At Molly’s is also the site of an old Lime Kiln along with a Peat Bog where they showed us how peat is harvested for burring in the fireplace.  When we were in Ireland in 1981 as we drove around, most houses in the countryside had a wisp of smoke coming out of their chimney and there would be a constant aroma of peat being burned.  But now there is none.  One of the reasons has to do with EU.  It seems that among other things the EU has an entire heritage committee which adopts rules and regulations for all the EU countries designed to protect the cultural heritage of those areas.
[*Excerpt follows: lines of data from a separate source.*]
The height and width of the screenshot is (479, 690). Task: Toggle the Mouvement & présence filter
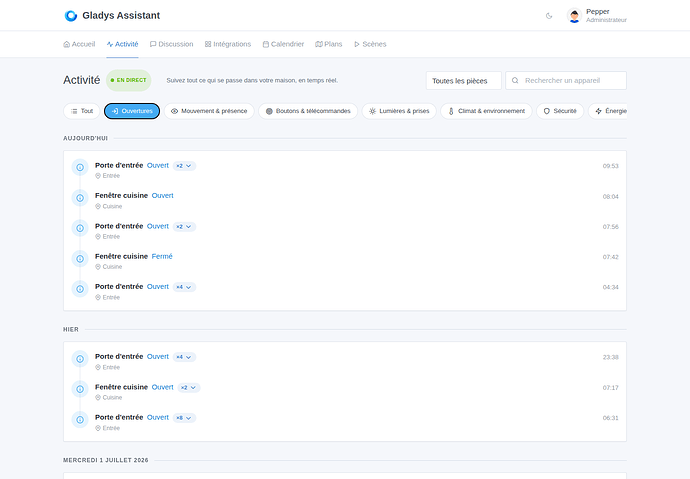209,111
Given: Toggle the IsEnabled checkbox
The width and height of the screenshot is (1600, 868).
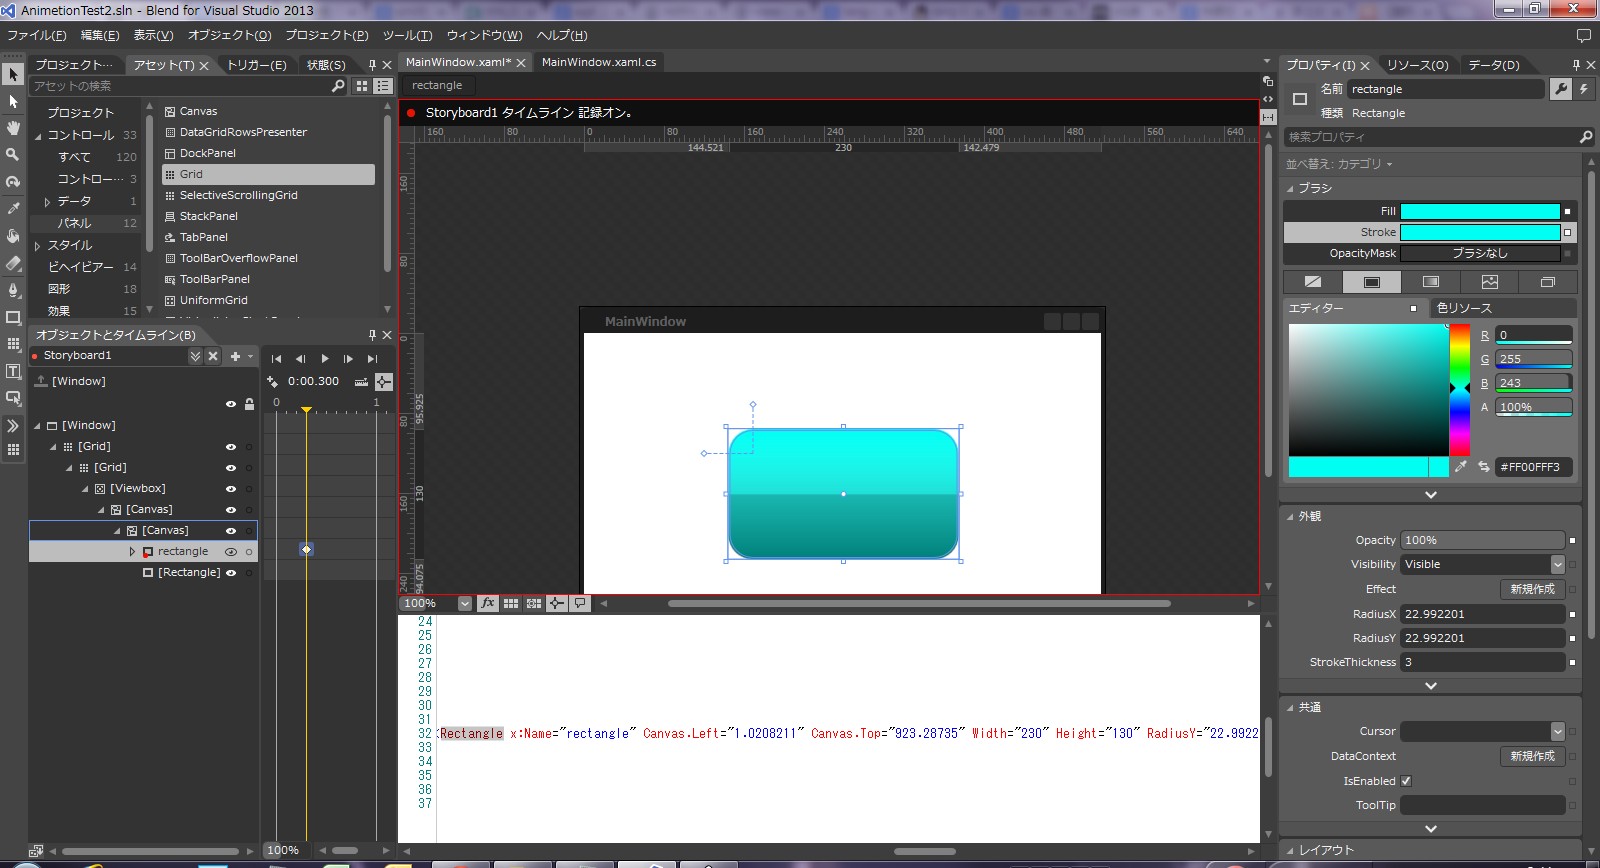Looking at the screenshot, I should tap(1406, 781).
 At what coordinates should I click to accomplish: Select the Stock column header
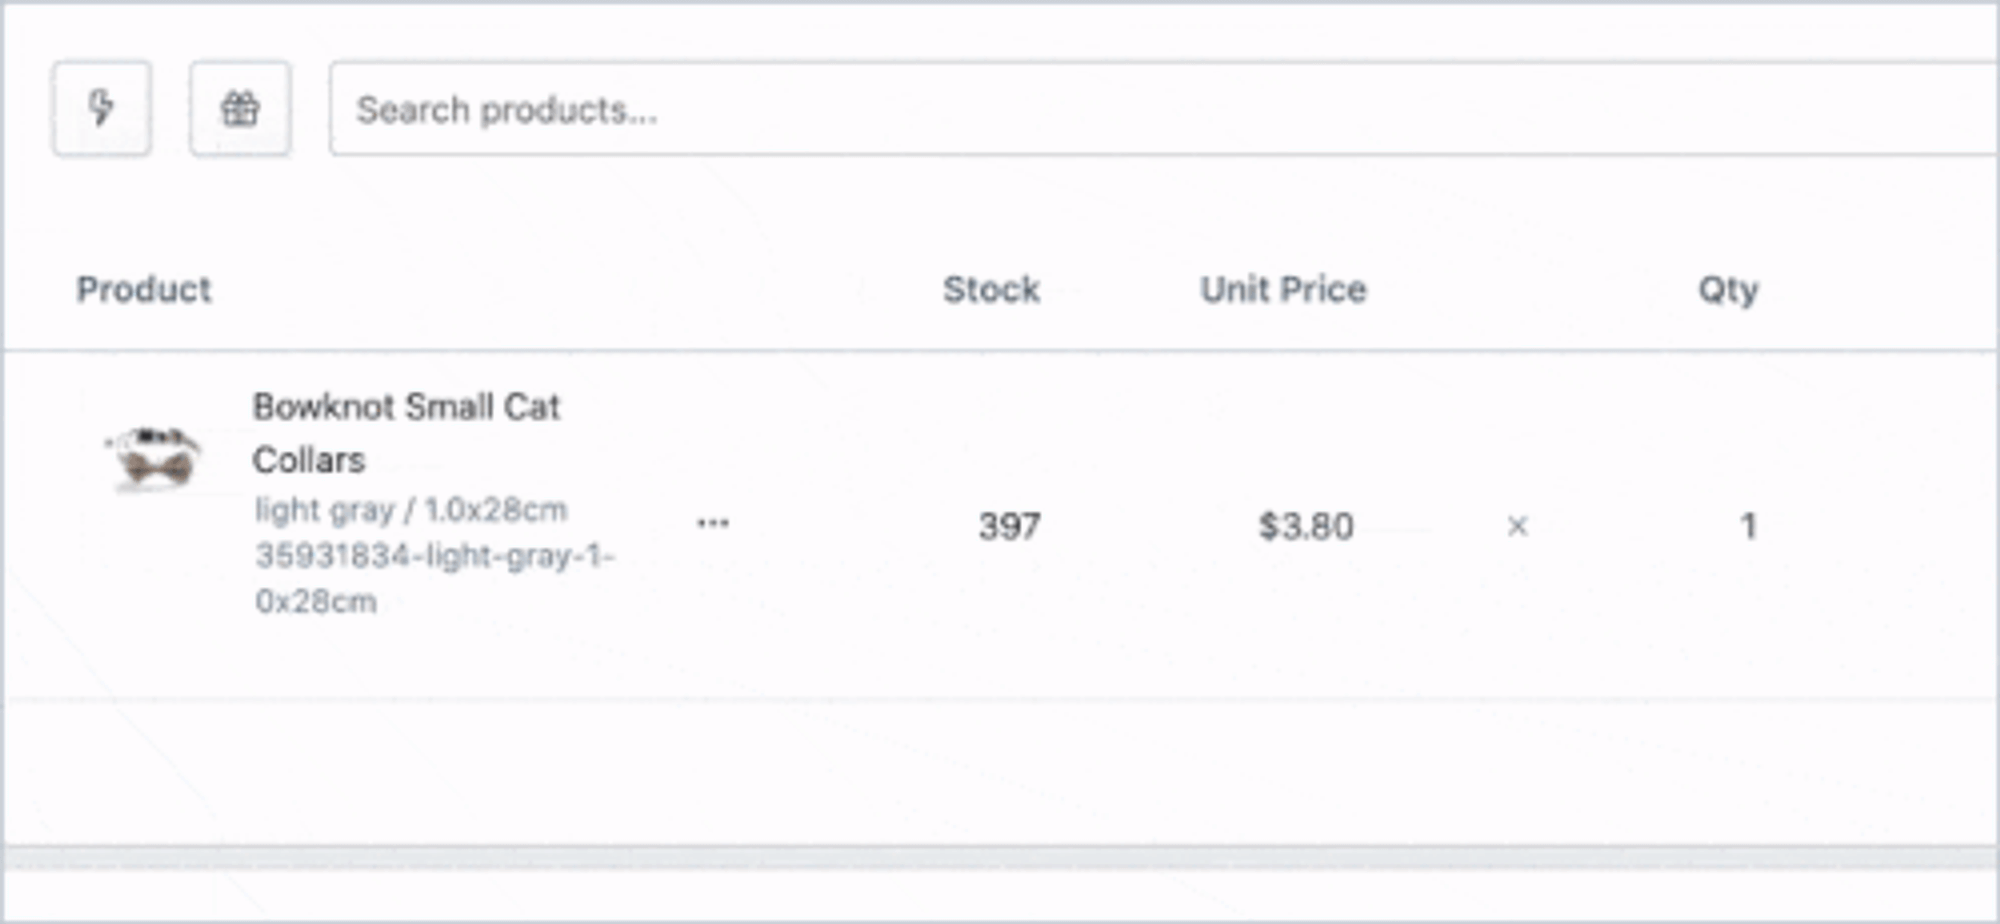(x=991, y=290)
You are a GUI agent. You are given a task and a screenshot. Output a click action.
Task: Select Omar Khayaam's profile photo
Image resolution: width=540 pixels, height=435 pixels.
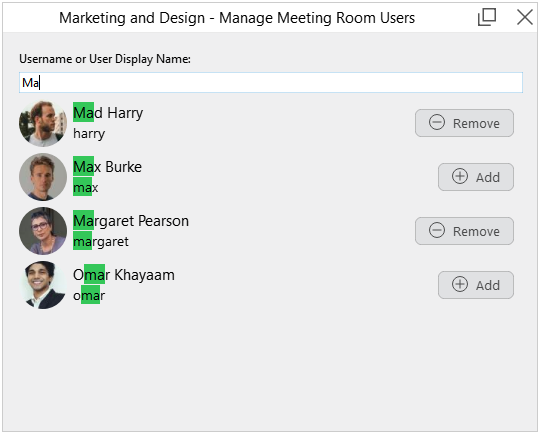click(43, 285)
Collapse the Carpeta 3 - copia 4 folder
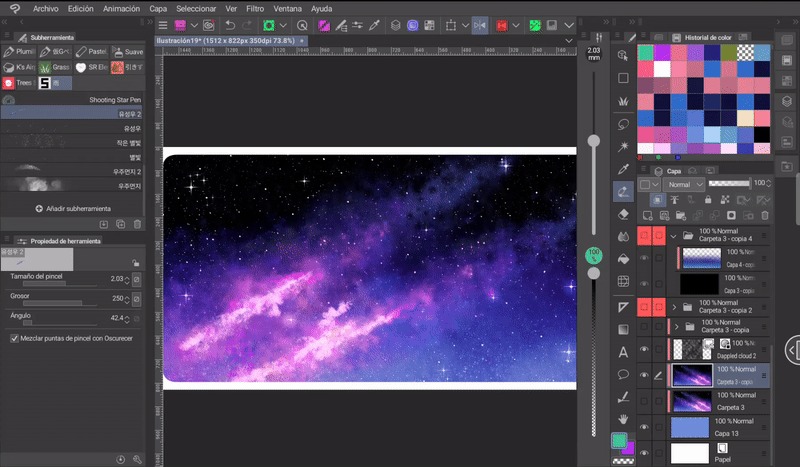The height and width of the screenshot is (467, 800). pyautogui.click(x=674, y=237)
Well, it seems that they established Peat Bogs as an important part of the heritage so to protect the remaining peat, they banned it from being dug or harvested.  This of course pretty much put a stop to people using it for heat and cooking which is why we no longer have that aroma throughout the Island.  Molly’s, as an historical site, and as such got permission to continue harvesting peat on the farm grounds and burning it as an historical demonstration.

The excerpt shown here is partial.